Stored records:
* * * *

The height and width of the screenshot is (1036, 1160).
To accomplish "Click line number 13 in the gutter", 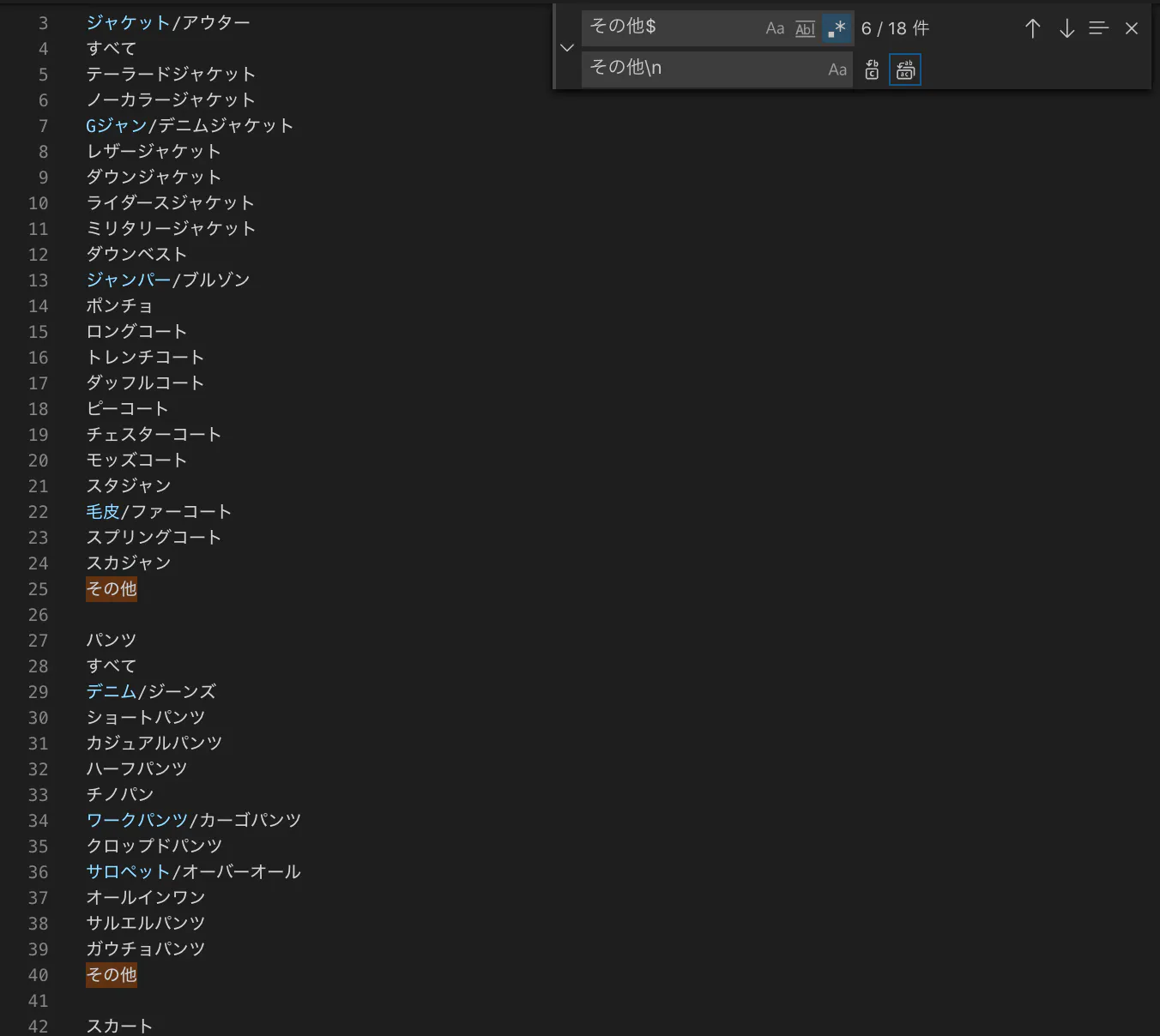I will pyautogui.click(x=39, y=280).
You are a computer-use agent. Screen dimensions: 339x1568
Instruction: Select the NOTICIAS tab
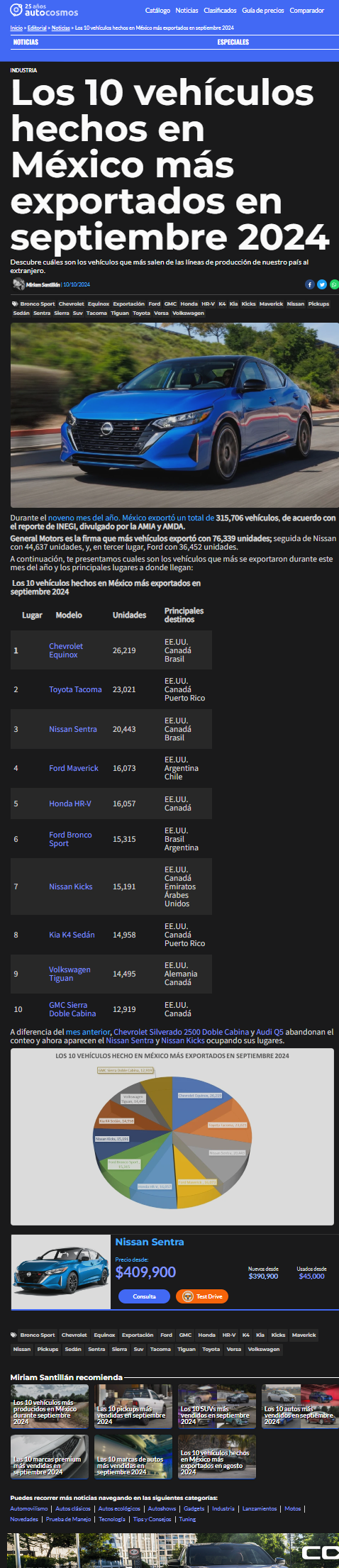(26, 43)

* * * *

Written task: Convert the lines of the records, from the line containing "You are a computer-use" through the end of the records, into a numbered list with no blank lines. Omit the pictures.

The completed task:
1. You are a computer-use agent. Screen dimensions: 339x1568
2. Instruction: Select the NOTICIAS tab
3. (26, 43)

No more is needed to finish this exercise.